A collaborator asked us questions about various steps of a transcriptome (RNAseq) experiment. For everyone’s benefit, here we are presenting the complete RNAseq pipeline with short comment on each step. Typical bioinformatics program used for each step is also mentioned. If you use something different, please feel free to mention in the comment section.
For illustration, we will use one of our array experiments published several years back. In the experiment, we used custom-designed arrays to understand regeneration of Chlamy flagella.
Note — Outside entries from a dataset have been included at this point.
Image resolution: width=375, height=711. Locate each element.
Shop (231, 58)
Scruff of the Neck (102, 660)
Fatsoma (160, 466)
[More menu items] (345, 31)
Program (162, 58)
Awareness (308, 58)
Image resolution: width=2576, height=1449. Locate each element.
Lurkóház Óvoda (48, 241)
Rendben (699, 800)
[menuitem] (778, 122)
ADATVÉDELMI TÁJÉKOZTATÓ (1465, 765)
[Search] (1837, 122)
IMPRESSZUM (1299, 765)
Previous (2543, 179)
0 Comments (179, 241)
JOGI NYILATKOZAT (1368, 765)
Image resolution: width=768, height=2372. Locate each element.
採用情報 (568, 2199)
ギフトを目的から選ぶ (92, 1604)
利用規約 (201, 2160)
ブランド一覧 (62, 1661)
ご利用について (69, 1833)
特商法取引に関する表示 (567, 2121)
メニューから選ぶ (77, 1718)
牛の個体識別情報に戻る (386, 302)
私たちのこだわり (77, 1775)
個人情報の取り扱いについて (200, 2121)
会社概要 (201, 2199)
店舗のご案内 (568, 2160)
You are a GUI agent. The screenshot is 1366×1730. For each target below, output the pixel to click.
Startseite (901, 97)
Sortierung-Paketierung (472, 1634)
Green alga Chlamydomonas loses its flagella under stress. Then, it regrows the flagella over one hour. Which genes are active in regrowth of flagella? The question is highly important for human health, because the chlamy flagella have the same set of genes as cilia in human body and the genes are highly conserved.
Let us say, we have three different Chlamydomonas-like species, where we like to replicate the above experiment. None of those species have their genomes sequenced and that makes RNAseq the perfect tool for exploration.
We also assume that for each species, we will study four different time points
- (i) Right after losing flagella and at the onset of regrowth, (ii) 15 minutes after beginning of regrowth, (iii) 30 minutes after beginning of regrowth, (iv) 1 hour after beginning of regrowth, when full flagella formed.
Going back to our flowchart,
Step 1. We will need RNA from each of time point and each Chlamy-species. In total, 4x3=12 samples need to be prepared. We are leaving out the question of biological replicates, etc.
Step 2. All 12 RNAseq samples need to be sent to local sequencing facility to be sequenced. Let us say, we use Illumina GA2 technology. At the completion of step 2, sequencing center gives back 12 fastq files full of [ATGC]s.
Step 3 The advantage of RNAseq experiment (over microarray) is that it allows one to find the gene sequences in a new organism, as well as give the expression profile. Determining gene sequence through assembly of short reads come first.
Trinity has become an effective assembly tool for transcriptome reads from unknown organisms. RAM-permitting, we will pool together all reads for each specie from four different time points to do the gene assembly. Afterward the reads from individual time points can be mapped on to assembled genes for time-course estimation.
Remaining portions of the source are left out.